For me, this means being firmly grounded in my belief that family relationships require time and effort. It means putting my family front and center. Homeschooling is the avenue by which I see this best accomplished, and it requires sacrifice on my part. I’ve learned to let the false idea of “having it all” go, and I am the happier for it.

Now, I look at my older children—currently at the cusp of adulthood—and see now emotionally grounded they are, how intellectually curious they are, and I know I am doing the right thing.

I look at my child with special needs and see the protection and freedom to be himself that homeschooling allows him. I take a deep breath and keep being with him in the struggle.

My kids have never had to worry about being shot at school. They have never been bullied by other students to the point of developing anxiety or depression.

I see my younger children who are eager to learn, and I notice that I feel eager too.
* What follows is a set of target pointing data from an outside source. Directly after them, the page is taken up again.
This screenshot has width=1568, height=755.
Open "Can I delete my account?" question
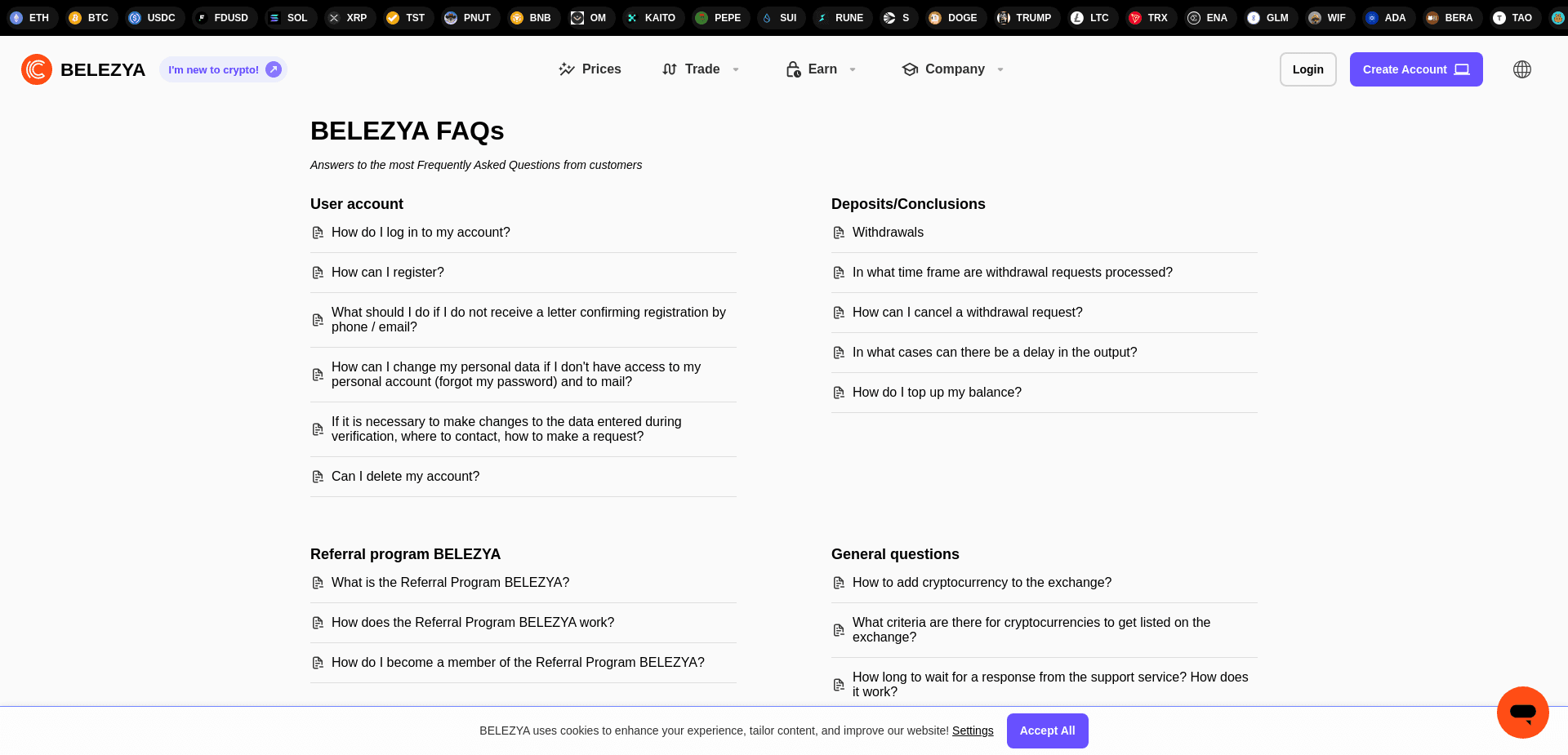click(405, 477)
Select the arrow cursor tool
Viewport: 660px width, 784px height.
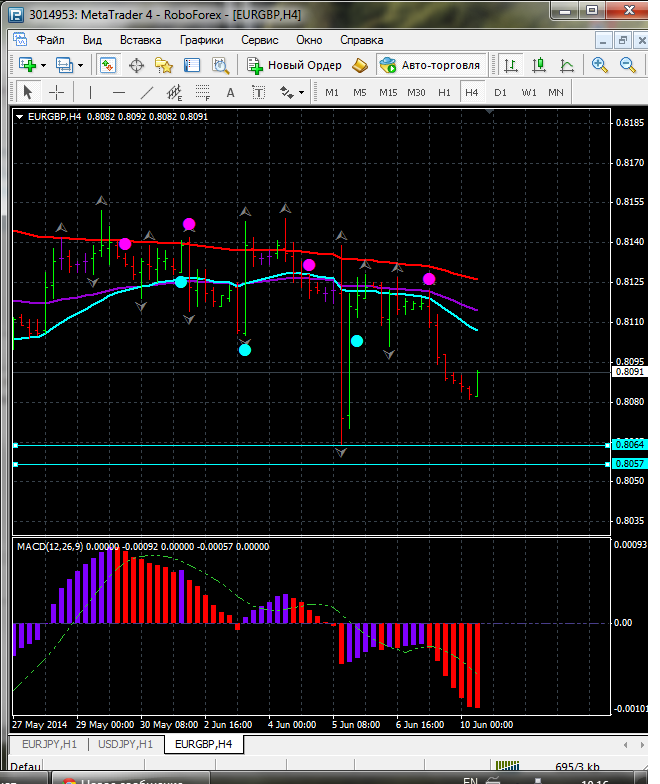tap(28, 92)
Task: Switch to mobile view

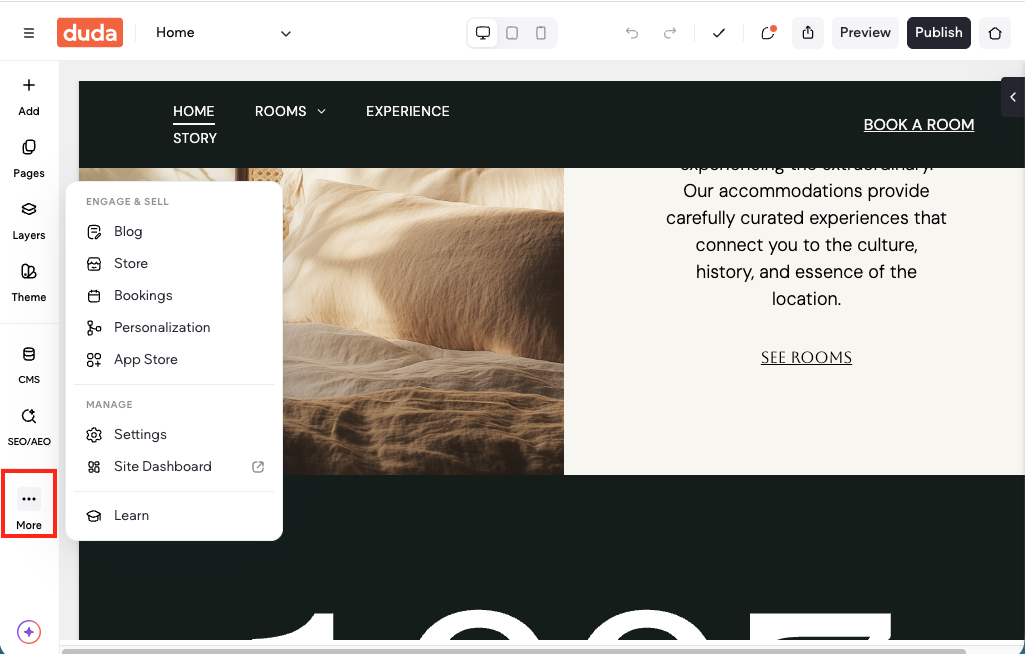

I feel a deep connection and bond with each of my children, and I encourage myself that it’s not just my children who are learning and growing, but me too. I am learning and growing and having my own character developed alongside them.

And so, as I prepare for my 15th homeschool year, I acknowledge the weariness, and I take a deep breath. Being present for all of this—the easy, the difficult, and everything in between—is life. I’m not sprinting now so I can breathe when the kids are gone; I’m breathing now, with them, and thus showing them how to run the marathon well. This is how we do life: together.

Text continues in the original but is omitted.